Korkusuz
Memduh Bayraktaroğlu

Günümüz Şinasilerine örnek olabilir mi?

Ünlü Osmanlı Şair ve yazarı Şinasi, kısa sayılamayacak bir süre:

Paris’te yaşadı...

Eğitimini tamamlayıp İstanbul’a döndüğünde...

Tanzimat’ı ilân eden Sadrazam Mustafa Reşit Paşa için dört kaside yazdı...





Şinasi, Reşit Paşa’ya hayrandı...

Onun:

Devlet yönetimine Batılı anlayışı getirmesi...

Yeni ve yenilikçi bir dönemi başlatması çok hoşuna gitmişti...

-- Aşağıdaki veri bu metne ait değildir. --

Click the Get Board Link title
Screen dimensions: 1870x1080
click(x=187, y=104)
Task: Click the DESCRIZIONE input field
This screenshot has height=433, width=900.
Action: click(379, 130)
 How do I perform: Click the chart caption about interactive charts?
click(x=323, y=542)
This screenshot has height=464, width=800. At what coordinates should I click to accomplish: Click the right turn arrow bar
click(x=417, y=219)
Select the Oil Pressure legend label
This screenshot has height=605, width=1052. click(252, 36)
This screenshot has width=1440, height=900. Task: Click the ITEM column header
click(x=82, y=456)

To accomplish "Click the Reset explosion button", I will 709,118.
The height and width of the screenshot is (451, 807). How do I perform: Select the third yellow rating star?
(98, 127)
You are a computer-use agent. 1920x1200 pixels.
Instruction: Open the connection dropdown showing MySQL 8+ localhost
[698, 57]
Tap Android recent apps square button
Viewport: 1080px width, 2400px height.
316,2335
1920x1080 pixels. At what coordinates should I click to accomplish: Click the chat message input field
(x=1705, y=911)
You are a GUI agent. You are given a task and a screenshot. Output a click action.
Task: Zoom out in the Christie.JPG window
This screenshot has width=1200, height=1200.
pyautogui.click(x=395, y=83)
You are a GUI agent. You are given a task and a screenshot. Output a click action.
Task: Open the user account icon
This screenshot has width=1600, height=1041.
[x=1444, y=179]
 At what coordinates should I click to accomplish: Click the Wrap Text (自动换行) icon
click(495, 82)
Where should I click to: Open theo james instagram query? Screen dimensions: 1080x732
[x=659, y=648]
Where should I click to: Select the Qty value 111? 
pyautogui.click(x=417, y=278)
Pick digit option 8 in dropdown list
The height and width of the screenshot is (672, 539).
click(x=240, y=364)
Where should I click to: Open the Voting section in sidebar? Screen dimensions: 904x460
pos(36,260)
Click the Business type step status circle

Reşit Paşa için yazdığı kasideden (Övgü şiiri) bir bölümü sizlerle paylaşmak istedim...

Şöyle:



Şem’idir kalbimizin cân ile mâl ü nâmus

Hıfz için bâd-ı sitemden olur adlin fânûs

Ettin âzâd bizi olmuş iken zulme esir

Cehlimiz sanki idi kendimize bir zencir

Bir ıtıknâmedir insana senin kanunun

Bildirir haddini sultana senin kanunun



Şair için:

“Mal, can ve namus” kalbimizin mumudur...

Mustafa Reşid Paşa ise adalet fanusu...

İşte o fanus:

O üç mumu:

Kötülük rüzgârından korumaktaydı...

Halk, cehalet zinciriyle (Sultan’a) esir olmuş iken...

Reşit Paşa, ilân ettiği Tanzimat Fermanıyla:

Kendilerini kulluktan çıkarmıştı...

Sonunda o kadar ileri gider ki Şair...

Reşid Paşa’nın çıkardığı kanunların Sultan’a bile haddini bildireceğini söyleyecek kadar arttırır övgü dozunu...



1865’de bir kez daha Paris’e giden Şinasi:

1871’de İstanbul’a döndüğünde...

Osmanlı’nın nasıl bir felâketin içinde olduğunu...

Saray’ın (Padişah Abdülaziz) kendi çıkarlarından başka hiçbir şey düşünmediğini...

Halkın sefalet içinde yaşadığını görür...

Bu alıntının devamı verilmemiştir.